Preparation of itraconazole solid dispersion with PVP and dissolution experiment in vitro

目的 :运用固体分散体技术提高难溶性药物伊曲康唑的溶解度及体外溶出速率。方法 :选用聚乙烯吡咯烷酮 (PVPK30 )为载体 ,采用喷雾干燥法制备伊曲康唑固体分散体 ,通过差热分析及X射线衍射对固体分散体进行鉴定 ,比较考察伊曲康唑及其物理混合物和固体分散体的溶出特性。结果 :差热分析、X射线衍射图谱表明药物以无定形状态分散于载体中 ;体外溶出结果表明固体分散体能显著增加药物在水及人工胃液中的溶出度 (45min时 1∶4固体分散体体外溶出度为伊曲康唑的 1 1 .5倍。 1∶4固体分散体在 0 .1mol·L-1 盐酸中溶解度是伊曲康唑的 6 7倍 )。结论 :伊曲康唑固体分散体能明显提高伊曲康唑的溶解度及体外溶出速率。

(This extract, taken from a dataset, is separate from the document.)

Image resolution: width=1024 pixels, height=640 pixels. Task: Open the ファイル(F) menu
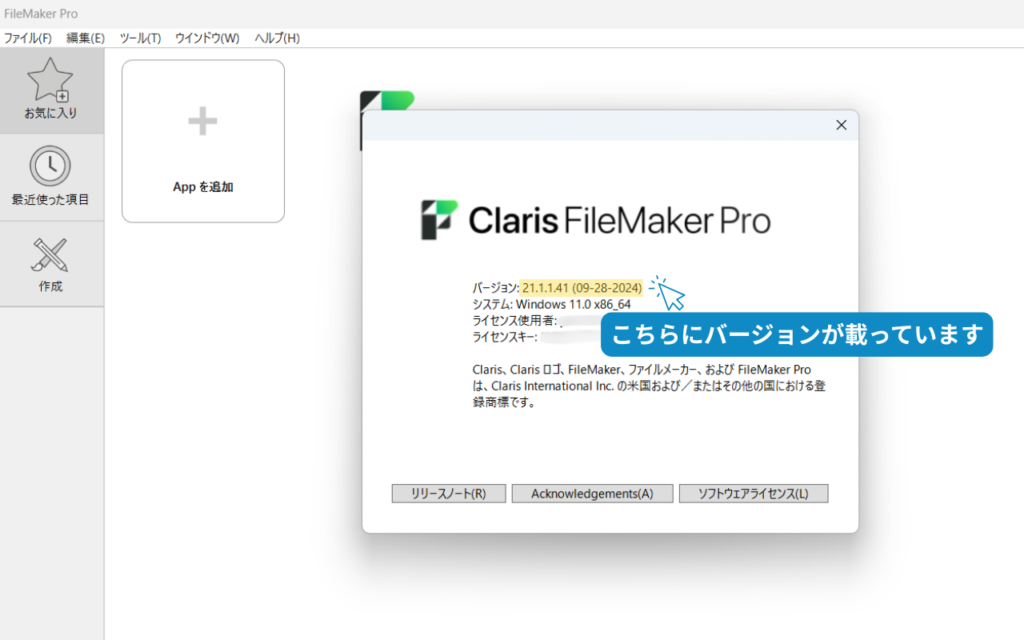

OBJECTIVE The aim of present study is to improve the solubility and dissolution rate of itraconazole,which is sparingly soluble in water by a solid dispersion technique.METHODS Solid dispersion (SD) particles of itraconazole were prepared with PVP K30 by spray drying and were characterized by differential scanning calorimetry, powder X-ray diffraction.RESULTS The result of differential scanning calorimetry and powder X-ray diffraction test showed that spray drying resulted in the formation of an amorphous solid dispersion of itraconazole and PVP. Dissolution measurements demonstrated that a significantly increased dissolution rate was obtained with the amorphous solid dispersion compared to the physical mixture. Dissolution rate of itraconazole/PVP (1∶4 w/w) was 11.5 times than itraconazole powder at 45 min. Solubility of itraconazole in solid dispersion with PVP was 67 times than itraconazole.CONCLUSION Itraconazole solid dispersion can significantly increase it's solubility and dissolution rate.